***** Available data *****

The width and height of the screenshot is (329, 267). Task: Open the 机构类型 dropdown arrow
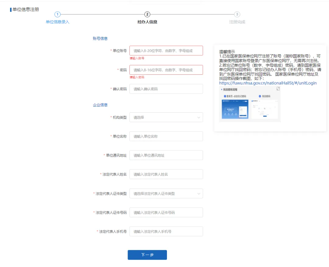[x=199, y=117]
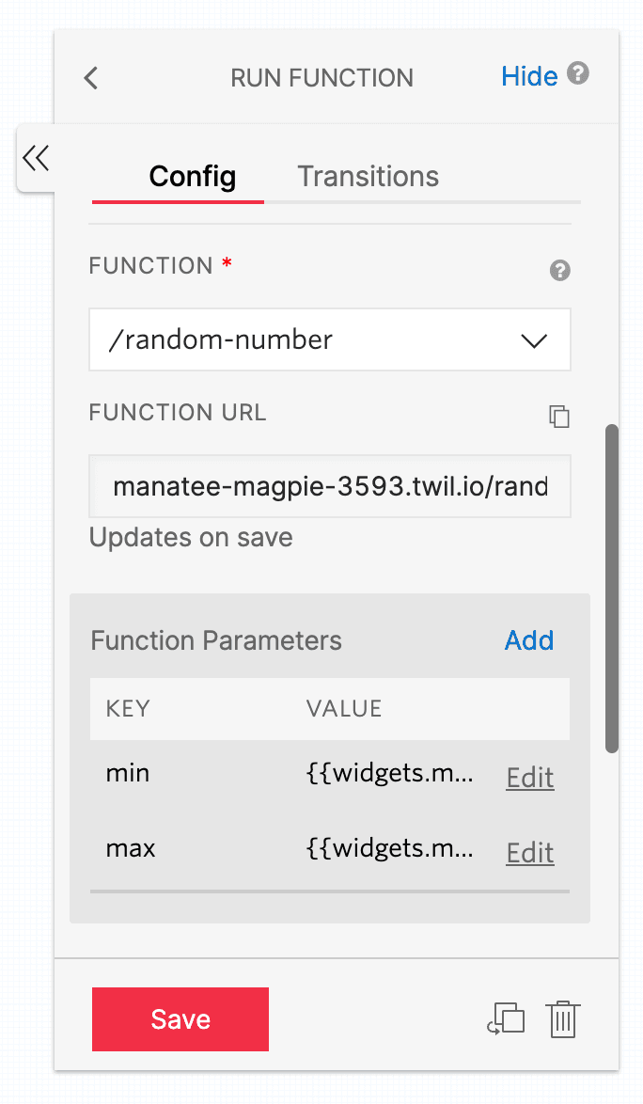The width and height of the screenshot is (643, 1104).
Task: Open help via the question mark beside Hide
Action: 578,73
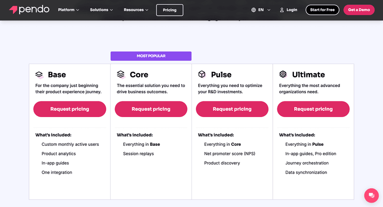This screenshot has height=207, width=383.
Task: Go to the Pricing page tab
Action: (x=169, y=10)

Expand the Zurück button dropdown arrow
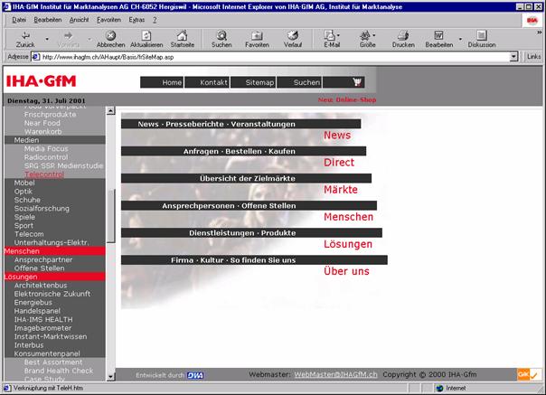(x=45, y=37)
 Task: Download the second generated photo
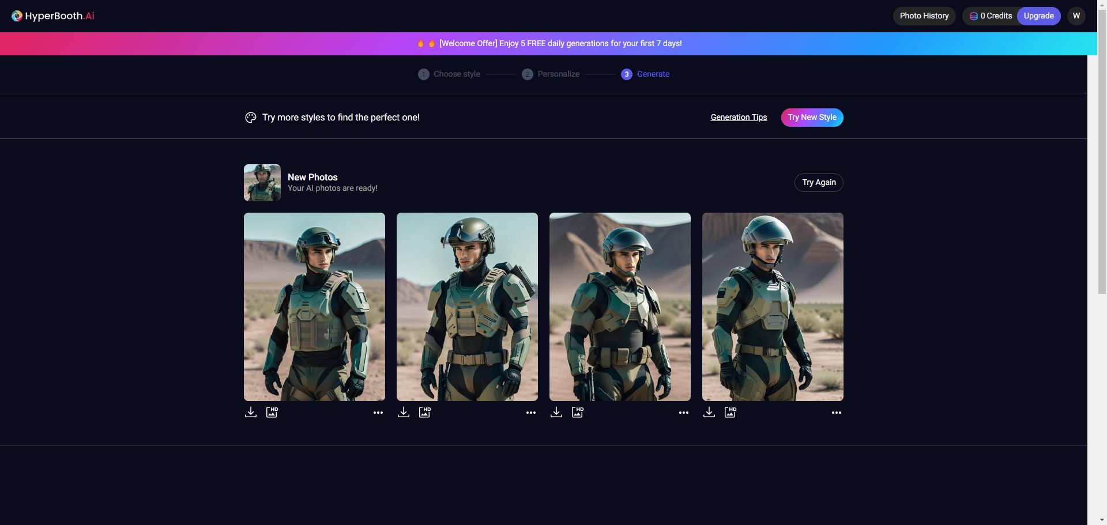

*****

• _Your task_
Each entry above should be returned exactly as written, minus its pictures.

• _Result for this task_
The width and height of the screenshot is (329, 267). Task: Open the 机构类型 dropdown arrow
[x=199, y=117]
The width and height of the screenshot is (643, 1104).
Task: Open help via the question mark beside Hide
Action: 578,73
This screenshot has height=207, width=383.
Task: Go to the Pricing page tab
Action: (x=169, y=10)

Expand the Zurück button dropdown arrow
(x=45, y=37)
 Task: Download the second generated photo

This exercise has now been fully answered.